# what do i use to remove baked on dust?



## dave the wave (Apr 6, 2012)

i have a bike that was in a barn for years.what do i use to remove baked on dust?


----------



## Boris (Apr 6, 2012)

What have you tried so far?


----------



## slick (Apr 6, 2012)

Warm soap and water???? You sure it's dust? Maybe overspray?? I would use the warm soapy and water. Afetr that maybe some mild rubbing compound and that will cut the fallout off. (fallout is what the environment leaves behind on a nice finish. Like when you rub your hand across the paint on your car and it drags instead of slips off. That's fallout. That's the technical term for those of us in the auto repair business.)


----------



## spook1s (Apr 6, 2012)

I've read that Oxalic acid removes brake dust from rims...


----------



## bricycle (Apr 6, 2012)

How about Dow bathroom foaming cleaner?


----------



## dave the wave (Apr 8, 2012)

here is the dust that is baked on the bike.i want to remove it without removing the original paint.


----------



## Boris (Apr 8, 2012)

I'd wash it with soap and warm water as Slick suggested, then I'd LIGHTLY scrub it with WD40 and some 0000 steel wool. Then I'd wax it with an automotive paste wax.


----------



## dave the wave (Apr 8, 2012)

*the finished product*

i soaked it with W-D 40 and then used stainless steel scrub pad.


----------



## Andrew Gorman (Apr 8, 2012)

GoJo hand cleaner is a relatively benign first attack for crusted dirt.  Formula 409 is a little too aggressive, since it contains butoxyethanol and can start to strip paint.


----------



## rustyspoke66 (Apr 11, 2012)

Love the bike, that thing is a beast. Hope you have long legs.


----------

THINGS TO DO:
1. Answer these questions from the forum thread on baked-on dust, one line each:
(a) Where had the bike been for years?
(b) What did Boris say he would lightly scrub the bike with after washing it?
(c) Which ingredient in Formula 409 does Andrew Gorman name?
2. Decide whether each statement agrees with the forum thread on baked-on dust. Answer yes or no and quote the words from the thread that settle it.
(a) Slick places himself in the auto repair business.
(b) In the end, dave the wave cleaned the bike with 0000 steel wool.
(c) spook1s mentions oxalic acid as a remover of brake dust from rims.

GIVEN MATERIAL:
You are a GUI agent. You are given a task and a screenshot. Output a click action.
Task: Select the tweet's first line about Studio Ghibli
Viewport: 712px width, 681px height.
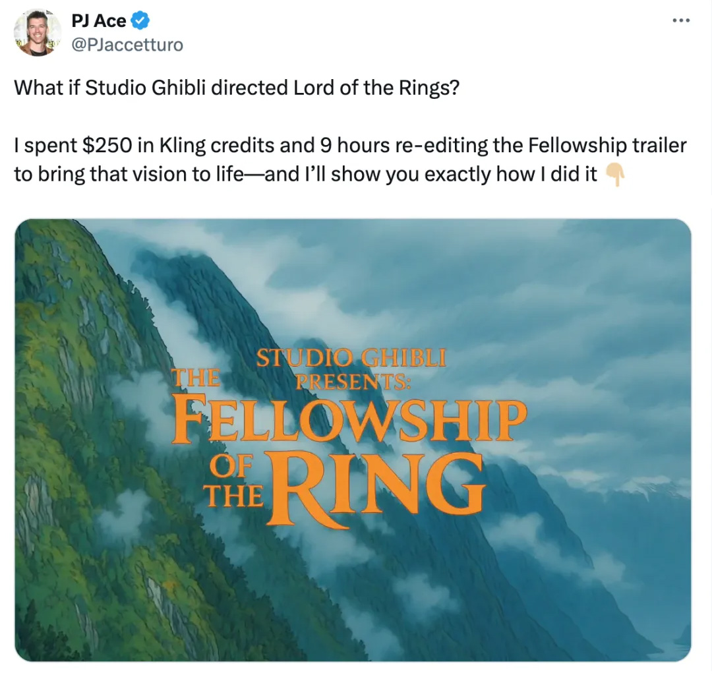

TASK RESULTS:
1.
(a) In a barn.
(b) WD40 and some 0000 steel wool.
(c) Butoxyethanol.

2.
(a) Yes: "That's the technical term for those of us in the auto repair business."
(b) No: "i soaked it with W-D 40 and then used stainless steel scrub pad."
(c) Yes: "I've read that Oxalic acid removes brake dust from rims"